Les lendemains de conflits endeuillés, comme ce fut le cas après la guerre de Dix ans, acceptent plus facilement ces pièces rapportées. Les étrangers représentent une partie marginale mais essentielle à la population du plateau. Le recensement de 1657 met en lumière l’existence de Savoyards, essentiellement gardiens de troupeaux (Amancey, Chantrans, Coulans, Flagey, Reugney,…), de Suisses (Fertans, Bolandoz,…) et même d’un tisserand Liègeois (Chantrans).
Parfois, c’est l’inverse qui se produit. Même si les gens du plateau sont attachés à leur territoire, il arrive qu’ils soient obligés de partir. Ce fut le cas en 1770. À cette époque, les récoltes sont si mauvaises que la famine guette. Répondant à l’appel de l’Impératrice Marie-Thérèse d’Autriche, une cinquantaine de familles de Déservillers quitte le village pour d’autres cieux. La destination de leur expatriation se trouve à Cejc, une ville ruinée de Moravie (Sud-Est de l’actuelle République Tchèque, 1.250 habitants). Là-bas, on a besoin de gens sachant travailler la terre. Une petite communauté de Déservillers, accompagnée d’autres villageois du baillage d’Ornans s’installent en Moravie. En moins de deux ans, les exilés bâtissent 28 fermes et exploitent des terres dès 1773. Mais ils vivent misérablement parmi une population plutôt hostile.

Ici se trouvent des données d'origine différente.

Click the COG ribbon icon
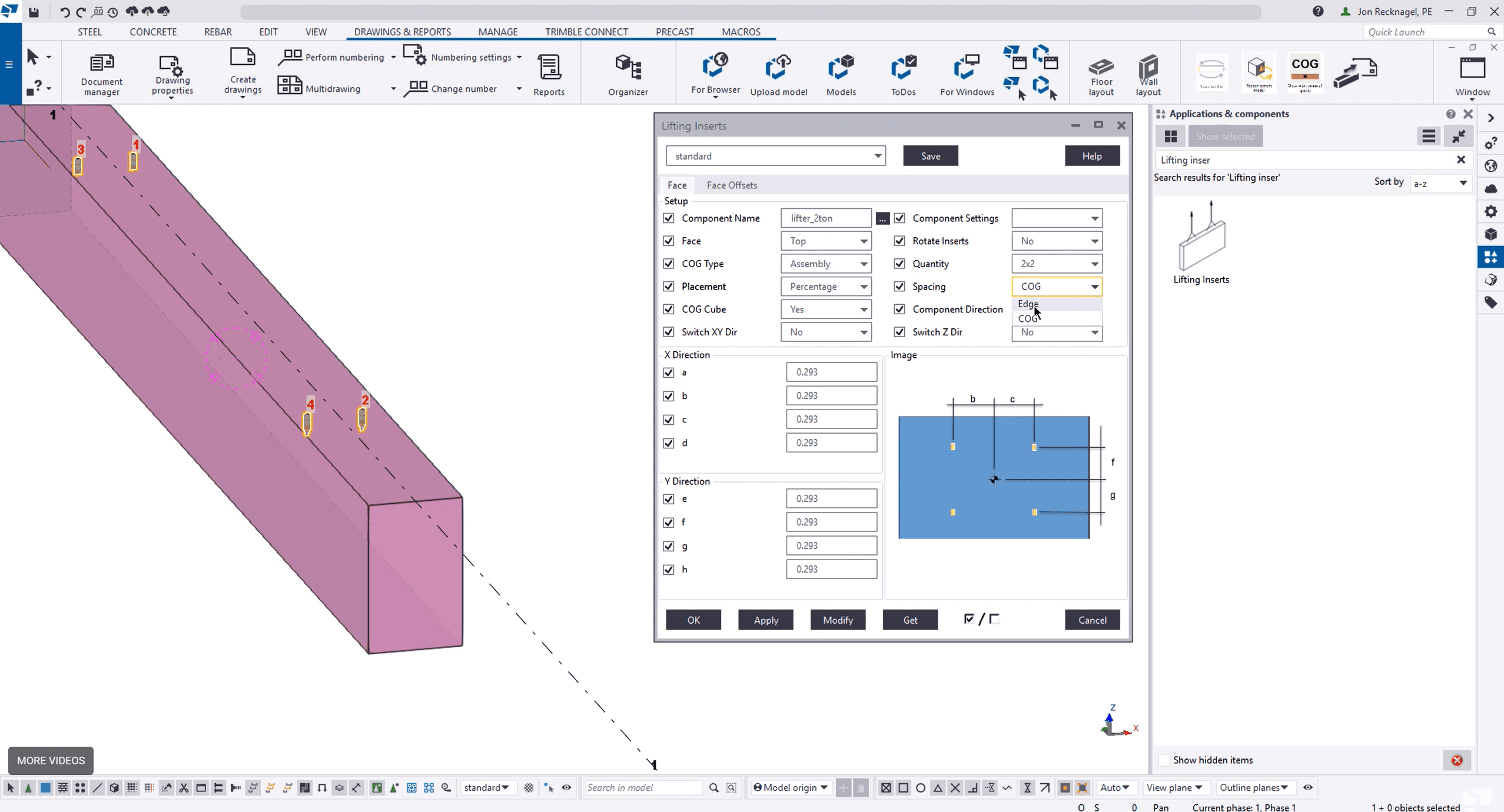 click(x=1304, y=72)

De nos jours, une rue francouzska existe à Cejc. Cet indice atteste que des Français ont bien laissé des traces à cet endroit… Aux siècles derniers, on remarque également l’arrivée de fromagers suisses qui concurrencent sévèrement (par leurs techniques d’affinage plus élaborées) les activités laitières du pays mais apportent aussi un nouveau savoir-faire dont on tire rapidement profit pour la fabrication locale.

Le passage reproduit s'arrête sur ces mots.